Annual Fee: $50,000 per Director, payable in four equal installments of Company Shares and class B shares of beneficial interest (“Class B Shares”) of the Trust that are attached and traded together (collectively, the “Shares”) (based on the market value of a Share on the preceding December 31). A Director may elect to receive up to one half of the Annual Fee in cash and may defer (at an annual interest rate of LIBOR plus 1 1/2% for deferred cash amounts) any or all of the Annual Fee.
 
Attendance Fees: $750 for each Board meeting ($500 in the case of a telephonic meeting). $500 for each Committee meeting ($1,000 for the chairman of a Committee). Expenses related to attendance.
 
Options: Annual grants of options for 4,500 Shares under the 1999 LTIP.
 
Starwood Preferred Guest® Program(1) Points: Annual grants of 250,000 Starwood Preferred Guest Points.

(1)  The Starwood Preferred Guest Program is the Company’s loyalty program under which points are redeemable for hotel stays and other goods and services offered under the program.

Section 16(a) Beneficial Ownership Reporting Compliance

      Section 16(a) of the Securities Exchange Act of 1934, as amended (the “Exchange Act”), requires that Directors and executive officers of the Company, and persons who own more than 10 percent of the outstanding Shares, file with the Securities and Exchange Commission (the “SEC”) (and provide a copy to the Company) certain reports relating to their ownership of Shares and other equity securities of the Company.

      To the Company’s knowledge, based solely on a review of the copies of these reports furnished to the Company for the fiscal year ended December 31, 2000, and written representations that no other reports were required, all Section 16(a) filing requirements applicable to its Directors, executive officers and greater than 10 percent beneficial owners were complied with for the most recent fiscal year, except that Messrs. Eilian (a former Director of the Company) and Grose each failed to timely file one Form 4 with respect to one transaction; Mr. Goldman failed to timely file two Forms 4 with respect to two transactions; and Mr. Cotter failed to timely file a Form 3 and one Form 4 with respect to one transaction. The Directors who have elected to defer receipt of their directors’ fees failed to report on Forms 5 receipt of phantom stock units as a result of such elections, the number of such late filings being three for each of Messrs. Eilian and Yih, and one for each of Messrs. Duncan, Hippeau, Mitchell and Troubh.

RATIFICATION OF REAPPOINTMENT OF INDEPENDENT AUDITORS

      Upon the recommendation of the Audit Committee, the Board has reappointed Arthur Andersen LLP as the Company’s independent auditors for 2001 and is requesting ratification of such reappointment by the stockholders. Arthur Andersen LLP has examined the financial statements of the Company each fiscal year since 1998 and, prior to the Company’s acquisition of ITT Corporation (“ITT”) in 1998, Arthur Andersen LLP had been ITT’s long-time independent auditors.

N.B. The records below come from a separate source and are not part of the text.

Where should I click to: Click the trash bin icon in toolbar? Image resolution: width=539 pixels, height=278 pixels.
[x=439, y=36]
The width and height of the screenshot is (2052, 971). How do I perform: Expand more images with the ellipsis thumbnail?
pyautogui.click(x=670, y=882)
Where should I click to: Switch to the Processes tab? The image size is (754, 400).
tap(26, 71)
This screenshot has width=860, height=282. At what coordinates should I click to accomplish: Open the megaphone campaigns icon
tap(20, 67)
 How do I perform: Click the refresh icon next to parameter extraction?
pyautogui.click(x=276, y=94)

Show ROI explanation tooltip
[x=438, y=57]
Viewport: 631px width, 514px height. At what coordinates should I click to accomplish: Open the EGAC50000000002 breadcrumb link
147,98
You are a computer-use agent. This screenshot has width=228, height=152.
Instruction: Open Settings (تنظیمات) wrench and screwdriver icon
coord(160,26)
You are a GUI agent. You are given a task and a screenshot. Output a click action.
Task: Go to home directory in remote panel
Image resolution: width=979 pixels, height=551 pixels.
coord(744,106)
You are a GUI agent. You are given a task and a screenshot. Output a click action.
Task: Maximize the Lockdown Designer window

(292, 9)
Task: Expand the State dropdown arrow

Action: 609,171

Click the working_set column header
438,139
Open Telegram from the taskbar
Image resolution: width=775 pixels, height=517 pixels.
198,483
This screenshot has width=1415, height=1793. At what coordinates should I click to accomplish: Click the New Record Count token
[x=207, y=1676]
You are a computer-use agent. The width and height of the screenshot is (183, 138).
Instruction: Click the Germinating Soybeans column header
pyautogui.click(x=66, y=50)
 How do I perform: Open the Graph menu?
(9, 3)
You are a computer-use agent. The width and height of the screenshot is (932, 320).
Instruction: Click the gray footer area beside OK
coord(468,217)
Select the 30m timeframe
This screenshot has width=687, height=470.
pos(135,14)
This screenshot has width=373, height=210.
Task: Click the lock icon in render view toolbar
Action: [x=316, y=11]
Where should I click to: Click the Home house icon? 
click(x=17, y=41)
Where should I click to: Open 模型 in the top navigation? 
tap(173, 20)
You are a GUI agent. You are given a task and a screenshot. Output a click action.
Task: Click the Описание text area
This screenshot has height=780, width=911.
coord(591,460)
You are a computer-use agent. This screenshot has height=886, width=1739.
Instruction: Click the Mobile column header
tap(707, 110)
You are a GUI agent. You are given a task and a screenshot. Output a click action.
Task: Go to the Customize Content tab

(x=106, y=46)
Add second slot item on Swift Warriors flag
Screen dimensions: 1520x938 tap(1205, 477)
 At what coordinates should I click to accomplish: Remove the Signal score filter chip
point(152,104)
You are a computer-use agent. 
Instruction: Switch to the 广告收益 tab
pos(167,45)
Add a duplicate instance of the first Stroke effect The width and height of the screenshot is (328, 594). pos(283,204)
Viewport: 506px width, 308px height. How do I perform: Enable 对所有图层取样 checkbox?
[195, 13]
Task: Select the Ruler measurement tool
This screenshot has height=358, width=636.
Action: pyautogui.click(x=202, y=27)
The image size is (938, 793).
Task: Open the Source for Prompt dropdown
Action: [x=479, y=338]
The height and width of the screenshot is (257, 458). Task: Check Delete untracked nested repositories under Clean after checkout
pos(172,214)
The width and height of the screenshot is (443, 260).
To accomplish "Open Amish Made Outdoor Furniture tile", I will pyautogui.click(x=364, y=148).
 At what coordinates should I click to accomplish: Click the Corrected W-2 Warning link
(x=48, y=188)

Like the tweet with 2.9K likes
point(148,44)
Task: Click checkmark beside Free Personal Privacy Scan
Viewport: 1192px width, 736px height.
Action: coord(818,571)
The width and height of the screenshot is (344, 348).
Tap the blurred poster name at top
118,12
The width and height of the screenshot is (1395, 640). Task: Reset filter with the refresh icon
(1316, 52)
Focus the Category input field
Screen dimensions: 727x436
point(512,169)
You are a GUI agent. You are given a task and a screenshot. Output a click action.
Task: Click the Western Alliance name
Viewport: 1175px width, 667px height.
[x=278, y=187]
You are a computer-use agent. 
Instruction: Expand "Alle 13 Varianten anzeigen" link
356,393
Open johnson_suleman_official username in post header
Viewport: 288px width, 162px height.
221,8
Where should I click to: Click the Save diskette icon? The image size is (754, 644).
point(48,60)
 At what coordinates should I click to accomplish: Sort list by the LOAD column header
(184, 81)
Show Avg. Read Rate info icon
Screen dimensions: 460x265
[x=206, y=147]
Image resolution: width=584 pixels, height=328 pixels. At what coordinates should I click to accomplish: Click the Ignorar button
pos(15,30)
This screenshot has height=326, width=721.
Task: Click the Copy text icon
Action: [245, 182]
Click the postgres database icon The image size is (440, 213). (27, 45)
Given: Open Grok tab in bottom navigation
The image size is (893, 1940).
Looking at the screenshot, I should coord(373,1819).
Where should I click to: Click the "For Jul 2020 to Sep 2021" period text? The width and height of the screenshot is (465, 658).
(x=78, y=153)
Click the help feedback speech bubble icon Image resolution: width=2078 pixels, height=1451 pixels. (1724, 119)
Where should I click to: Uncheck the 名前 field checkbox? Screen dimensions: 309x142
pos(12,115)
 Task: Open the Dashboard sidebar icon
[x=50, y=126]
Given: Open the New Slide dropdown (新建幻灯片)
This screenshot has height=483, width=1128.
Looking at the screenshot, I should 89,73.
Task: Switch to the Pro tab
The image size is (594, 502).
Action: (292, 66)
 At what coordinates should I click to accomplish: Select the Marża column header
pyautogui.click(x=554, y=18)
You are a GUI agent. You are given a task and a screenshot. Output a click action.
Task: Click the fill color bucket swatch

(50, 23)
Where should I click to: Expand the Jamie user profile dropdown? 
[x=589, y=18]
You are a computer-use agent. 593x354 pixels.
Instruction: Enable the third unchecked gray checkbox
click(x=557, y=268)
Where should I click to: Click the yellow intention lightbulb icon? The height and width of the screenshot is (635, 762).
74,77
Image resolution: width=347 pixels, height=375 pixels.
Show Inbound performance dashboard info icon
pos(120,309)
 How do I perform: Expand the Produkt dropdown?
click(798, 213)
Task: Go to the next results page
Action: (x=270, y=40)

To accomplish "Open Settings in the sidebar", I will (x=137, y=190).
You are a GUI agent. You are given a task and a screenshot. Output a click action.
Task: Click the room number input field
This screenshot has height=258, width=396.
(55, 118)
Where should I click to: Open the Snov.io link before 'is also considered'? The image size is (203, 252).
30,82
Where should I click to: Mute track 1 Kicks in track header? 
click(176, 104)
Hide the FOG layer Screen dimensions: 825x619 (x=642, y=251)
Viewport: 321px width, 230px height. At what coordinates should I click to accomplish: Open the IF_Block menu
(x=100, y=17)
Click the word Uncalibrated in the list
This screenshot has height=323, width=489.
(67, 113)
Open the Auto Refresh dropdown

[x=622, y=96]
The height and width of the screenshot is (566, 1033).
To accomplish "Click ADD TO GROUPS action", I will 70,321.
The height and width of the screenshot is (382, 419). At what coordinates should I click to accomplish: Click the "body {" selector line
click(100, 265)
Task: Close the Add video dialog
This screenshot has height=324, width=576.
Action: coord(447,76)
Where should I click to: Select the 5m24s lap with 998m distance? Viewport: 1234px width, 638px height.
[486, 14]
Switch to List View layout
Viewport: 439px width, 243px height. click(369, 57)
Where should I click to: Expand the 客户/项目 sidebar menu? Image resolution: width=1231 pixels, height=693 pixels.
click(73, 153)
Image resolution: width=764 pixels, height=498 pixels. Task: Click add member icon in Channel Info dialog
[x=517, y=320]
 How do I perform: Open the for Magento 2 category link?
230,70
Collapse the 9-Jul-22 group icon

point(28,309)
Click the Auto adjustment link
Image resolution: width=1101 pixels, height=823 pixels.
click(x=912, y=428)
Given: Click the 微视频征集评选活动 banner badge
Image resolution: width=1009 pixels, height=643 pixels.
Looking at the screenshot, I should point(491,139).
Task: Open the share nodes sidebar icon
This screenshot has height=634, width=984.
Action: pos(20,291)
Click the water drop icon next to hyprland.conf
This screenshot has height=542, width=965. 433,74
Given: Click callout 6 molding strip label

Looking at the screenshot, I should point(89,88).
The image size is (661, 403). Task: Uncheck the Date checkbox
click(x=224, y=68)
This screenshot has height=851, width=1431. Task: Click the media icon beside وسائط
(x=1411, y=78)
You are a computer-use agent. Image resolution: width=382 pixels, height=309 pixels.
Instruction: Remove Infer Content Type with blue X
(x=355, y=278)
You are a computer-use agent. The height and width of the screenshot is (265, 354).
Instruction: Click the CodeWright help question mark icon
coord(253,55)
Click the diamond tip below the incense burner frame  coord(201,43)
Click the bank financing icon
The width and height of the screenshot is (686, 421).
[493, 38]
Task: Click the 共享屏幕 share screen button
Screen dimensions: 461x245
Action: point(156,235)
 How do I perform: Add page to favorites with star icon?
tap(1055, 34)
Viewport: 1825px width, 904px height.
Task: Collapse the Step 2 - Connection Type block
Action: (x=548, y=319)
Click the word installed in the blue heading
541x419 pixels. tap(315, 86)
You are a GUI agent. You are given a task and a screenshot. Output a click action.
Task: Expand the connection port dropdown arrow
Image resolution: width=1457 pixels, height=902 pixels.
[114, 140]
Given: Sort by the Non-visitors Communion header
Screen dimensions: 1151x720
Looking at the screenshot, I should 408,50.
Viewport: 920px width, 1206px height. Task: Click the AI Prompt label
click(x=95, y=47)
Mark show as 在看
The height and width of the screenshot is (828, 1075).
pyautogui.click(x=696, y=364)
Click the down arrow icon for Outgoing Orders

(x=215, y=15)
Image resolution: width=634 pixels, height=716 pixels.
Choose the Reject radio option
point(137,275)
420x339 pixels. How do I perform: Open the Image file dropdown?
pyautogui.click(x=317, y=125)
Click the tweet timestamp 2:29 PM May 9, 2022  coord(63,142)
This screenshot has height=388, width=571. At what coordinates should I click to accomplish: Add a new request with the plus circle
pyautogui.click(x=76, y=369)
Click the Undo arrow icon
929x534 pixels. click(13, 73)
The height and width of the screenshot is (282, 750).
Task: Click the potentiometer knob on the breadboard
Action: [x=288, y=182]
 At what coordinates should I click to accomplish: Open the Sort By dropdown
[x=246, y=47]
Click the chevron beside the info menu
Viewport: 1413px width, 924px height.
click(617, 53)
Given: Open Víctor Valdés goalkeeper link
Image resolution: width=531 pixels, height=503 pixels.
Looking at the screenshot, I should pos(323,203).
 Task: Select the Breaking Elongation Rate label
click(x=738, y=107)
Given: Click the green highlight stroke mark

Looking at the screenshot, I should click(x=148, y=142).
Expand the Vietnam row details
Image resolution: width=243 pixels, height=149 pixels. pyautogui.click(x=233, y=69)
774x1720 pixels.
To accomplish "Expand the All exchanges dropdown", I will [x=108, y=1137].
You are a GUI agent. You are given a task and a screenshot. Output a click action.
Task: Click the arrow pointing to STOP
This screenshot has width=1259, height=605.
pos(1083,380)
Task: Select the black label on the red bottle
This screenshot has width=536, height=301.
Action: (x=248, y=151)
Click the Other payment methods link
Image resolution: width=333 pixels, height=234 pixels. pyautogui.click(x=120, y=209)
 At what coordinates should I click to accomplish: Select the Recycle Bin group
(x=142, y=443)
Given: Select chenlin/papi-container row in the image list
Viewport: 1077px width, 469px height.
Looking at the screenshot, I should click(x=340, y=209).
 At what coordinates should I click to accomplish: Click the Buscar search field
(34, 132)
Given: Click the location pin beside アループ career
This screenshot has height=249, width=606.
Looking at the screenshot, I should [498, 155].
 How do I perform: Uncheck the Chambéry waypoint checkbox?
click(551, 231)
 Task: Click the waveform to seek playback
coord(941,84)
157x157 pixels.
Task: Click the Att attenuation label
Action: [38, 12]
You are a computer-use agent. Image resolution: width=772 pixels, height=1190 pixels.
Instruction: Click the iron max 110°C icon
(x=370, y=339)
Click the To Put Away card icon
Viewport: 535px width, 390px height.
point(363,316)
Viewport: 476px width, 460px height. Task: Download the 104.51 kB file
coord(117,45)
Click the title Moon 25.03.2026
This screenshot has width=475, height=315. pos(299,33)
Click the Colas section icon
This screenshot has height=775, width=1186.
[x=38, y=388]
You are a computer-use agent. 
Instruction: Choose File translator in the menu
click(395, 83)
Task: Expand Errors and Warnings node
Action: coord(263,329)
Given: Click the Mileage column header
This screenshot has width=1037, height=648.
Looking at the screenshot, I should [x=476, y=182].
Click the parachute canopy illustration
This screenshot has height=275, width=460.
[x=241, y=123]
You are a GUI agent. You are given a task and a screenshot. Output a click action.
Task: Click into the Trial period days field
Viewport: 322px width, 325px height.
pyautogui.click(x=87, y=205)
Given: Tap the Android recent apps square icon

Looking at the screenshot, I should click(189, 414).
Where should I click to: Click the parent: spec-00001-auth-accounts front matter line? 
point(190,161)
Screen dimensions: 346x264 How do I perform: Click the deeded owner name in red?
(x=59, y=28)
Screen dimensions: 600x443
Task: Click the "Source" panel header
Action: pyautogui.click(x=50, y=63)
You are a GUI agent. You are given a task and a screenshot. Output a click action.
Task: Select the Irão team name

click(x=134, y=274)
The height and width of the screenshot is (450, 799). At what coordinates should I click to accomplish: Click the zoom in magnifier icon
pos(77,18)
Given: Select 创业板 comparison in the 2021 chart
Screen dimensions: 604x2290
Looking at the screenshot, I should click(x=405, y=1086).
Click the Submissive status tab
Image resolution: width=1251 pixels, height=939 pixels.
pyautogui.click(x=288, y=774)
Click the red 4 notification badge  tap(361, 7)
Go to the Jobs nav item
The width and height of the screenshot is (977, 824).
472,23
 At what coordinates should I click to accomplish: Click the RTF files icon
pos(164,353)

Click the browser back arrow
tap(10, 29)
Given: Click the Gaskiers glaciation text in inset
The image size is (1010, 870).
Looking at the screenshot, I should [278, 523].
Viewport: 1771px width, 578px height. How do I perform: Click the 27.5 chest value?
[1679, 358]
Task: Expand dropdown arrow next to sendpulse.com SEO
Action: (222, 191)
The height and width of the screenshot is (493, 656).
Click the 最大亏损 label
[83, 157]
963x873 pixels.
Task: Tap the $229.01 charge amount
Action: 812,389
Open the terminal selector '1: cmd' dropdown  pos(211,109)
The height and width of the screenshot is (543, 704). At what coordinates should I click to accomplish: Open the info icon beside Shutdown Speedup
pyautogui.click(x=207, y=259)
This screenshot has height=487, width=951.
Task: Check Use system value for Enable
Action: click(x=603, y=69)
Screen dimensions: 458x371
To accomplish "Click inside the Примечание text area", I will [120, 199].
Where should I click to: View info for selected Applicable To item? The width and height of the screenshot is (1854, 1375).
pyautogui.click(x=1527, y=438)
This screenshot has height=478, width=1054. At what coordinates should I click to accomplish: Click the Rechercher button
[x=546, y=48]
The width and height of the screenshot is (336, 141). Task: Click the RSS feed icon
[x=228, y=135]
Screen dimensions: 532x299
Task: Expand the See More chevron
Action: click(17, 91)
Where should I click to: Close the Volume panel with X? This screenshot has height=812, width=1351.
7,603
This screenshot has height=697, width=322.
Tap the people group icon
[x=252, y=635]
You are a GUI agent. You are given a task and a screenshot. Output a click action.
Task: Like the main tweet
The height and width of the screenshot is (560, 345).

      If this proposal to reappoint Arthur Andersen LLP is defeated, the adverse vote will be considered as a direction to the Board to select other independent auditors for the 2002 fiscal year. However, because of the difficulty and expense of making any substitution of independent auditors after the beginning of a fiscal period, it is contemplated that the reappointment for 2001 will be permitted to stand unless the Board finds other reasons for making a change.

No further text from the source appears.